Constamment représenté dans l'art, il a pris en tant que nâgabalustrade, motif entièrement nouveau, une importance capitale. Au début — notamment à Bakong (fin du IXe siècle) — le corps s'allonge directement sur le sol, et les têtes, très massives donnent une singulière impression de puissance. Par la suite, le corps est surélevé sur des dés, et les têtes, d'abord simplement diadémées, sont de plus en plus largement crêtées, soit de tresses flammées comme à Angkor Vat ou Prah Palilay, soit d'une auréole continue et purement ornementale comme à liens Méaléa : en cette période (première moitié du XIIe siècle), le col est nu et d'une courbe parfaite.
Peu après — par exemple à Bantéay Samré — le nâga est craché, comme aux bordures des frontons, par une sorte de dragon, une tête de Kâla apparaît sur la nuque, et un petit garuda sur la crête axiale. Dans le style du Bayon, ce dernier élément devient dévorant, le nâga n'est presque plus qu'un accessoire, chevauché par un garuda énorme : même supérieurement exécuté comme à la terrasse du Srah Srang, le motif perd toute simplicité de ligne, devient lourd et confus.
Aux portes d'Angkor Thom et de Prah Khan, le nâga porté par les devas et les asuras n'offre aucune particularité nouvelle ; mais sur certains ponts d'anciennes chaussées khmères, probablement d'époque tardive, les têtes du nàga surmontent une image du Bouddha.

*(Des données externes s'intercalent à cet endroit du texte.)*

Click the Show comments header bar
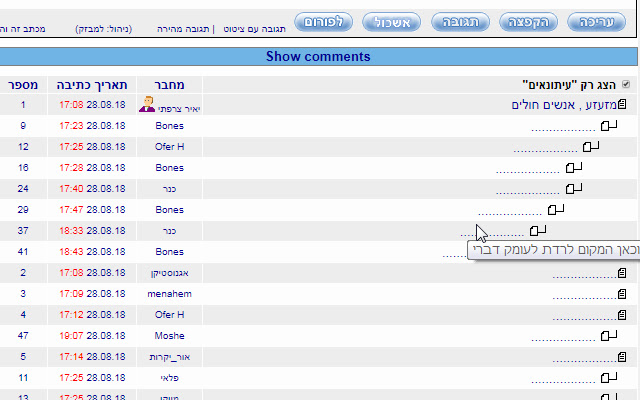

Les deux nâgas aux queues enroulées de Néak Péan, dépouillés de toute ornementation, s'apparentent par leur nudité même au nâga Mucilinda, abritant de ses têtes éployées la méditation du Bouddha.
— Le lion — Les lions, gardiens des temples dont ils ornent l'entrée de part et d'autre des perrons, sont à vrai dire assez médiocres. Inconnus dans la faune indochinoise, ils imposaient au sculpteur l'obligation de s'inspirer seulement de thèmes venus de l'Inde, de Java ou de la Chine, sans recours direct à la nature.
Philippe Stem a démontré que leur évolution, du IXe au XIIIe siècle, était liée au soulèvement progressif de l'arrière-train et à la stylisation de plus en plus accusée de la crinière.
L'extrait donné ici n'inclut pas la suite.